**TEXT SECTION**
--- START ---

Association for the Promotion of New Music

APNM was founded in 1975 by Jacques-Louis Monod as a community of American composers with the purpose of sharing common musical values and creating a network of professional support. APNM fosters the compositional creativity of its members by offering performances of their music, publication services, and promotional visibility.

APNM offers publishing services through the Subito Music Corp. APNM composers are published, but fully maintain their copyright, keeping half of their royalties, and are free from any contractual obligations. APNM promotes its member catalog through its website.

APNM presents concerts of members' music at New York City venues at least twice per year, partnering with virtuosic performers and ensembles including members of Argento and Ensemble Pi. APNM holds an annual Composition Call for Scores Contest, seeking public submissions, particularly from emerging composers. Winners are rewarded with performance and membership.


Reviews

5

Gapplegate Classical-Modern Music Review

The APNM (Association for the Promotion of New Music) provides the New Music community out there with an invaluable boost. It came into being in 1975 thanks to Jacques-Louis Monod "as a community of American composers with the purpose of sharing common musical values and creating a network of professional support. APNM fosters the compositional creativity of its members by offering performances of their music, publication services, and promotional visibility."

--- END ---

**RECORD EXTRACTS**
--- START ---

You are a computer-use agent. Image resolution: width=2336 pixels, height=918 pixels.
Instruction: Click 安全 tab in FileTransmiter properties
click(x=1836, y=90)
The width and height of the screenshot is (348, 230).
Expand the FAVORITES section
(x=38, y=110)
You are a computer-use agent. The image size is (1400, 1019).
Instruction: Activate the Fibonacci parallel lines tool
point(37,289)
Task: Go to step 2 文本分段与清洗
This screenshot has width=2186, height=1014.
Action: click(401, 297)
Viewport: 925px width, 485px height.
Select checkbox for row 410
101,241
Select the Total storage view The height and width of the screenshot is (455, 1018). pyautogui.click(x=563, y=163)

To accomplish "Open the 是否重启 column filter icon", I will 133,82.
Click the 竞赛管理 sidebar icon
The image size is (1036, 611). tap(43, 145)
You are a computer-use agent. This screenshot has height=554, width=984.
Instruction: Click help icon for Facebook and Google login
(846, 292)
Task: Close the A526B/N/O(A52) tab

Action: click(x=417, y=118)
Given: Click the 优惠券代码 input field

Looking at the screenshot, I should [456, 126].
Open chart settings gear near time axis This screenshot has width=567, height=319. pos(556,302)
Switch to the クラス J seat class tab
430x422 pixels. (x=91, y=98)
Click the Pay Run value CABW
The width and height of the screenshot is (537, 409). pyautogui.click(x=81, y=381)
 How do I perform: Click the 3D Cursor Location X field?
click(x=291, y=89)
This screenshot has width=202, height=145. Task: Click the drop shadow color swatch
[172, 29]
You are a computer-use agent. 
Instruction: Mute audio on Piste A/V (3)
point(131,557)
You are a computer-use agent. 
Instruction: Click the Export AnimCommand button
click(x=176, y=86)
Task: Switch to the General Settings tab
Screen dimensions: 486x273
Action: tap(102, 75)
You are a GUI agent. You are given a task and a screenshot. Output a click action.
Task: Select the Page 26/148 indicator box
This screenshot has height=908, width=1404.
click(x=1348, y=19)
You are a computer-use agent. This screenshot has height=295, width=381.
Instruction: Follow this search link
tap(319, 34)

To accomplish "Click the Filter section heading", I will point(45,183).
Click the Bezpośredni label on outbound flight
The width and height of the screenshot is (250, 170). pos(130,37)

--- END ---

**WRITTEN PROBLEM A**
Repeat the passage of the text about the Association for the Promotion of New Music between "APNM offers publishing" and "through its website.", inclusive.
**WRITTEN PROBLEM B**
Render this sentence from the text about the Association for the Promotion of New Music in French: "APNM promotes its member catalog through its website."

**COMPLETE ANSWER A**
APNM offers publishing services through the Subito Music Corp. APNM composers are published, but fully maintain their copyright, keeping half of their royalties, and are free from any contractual obligations. APNM promotes its member catalog through its website.

**COMPLETE ANSWER B**
L'APNM fait la promotion du catalogue de ses membres sur son site web.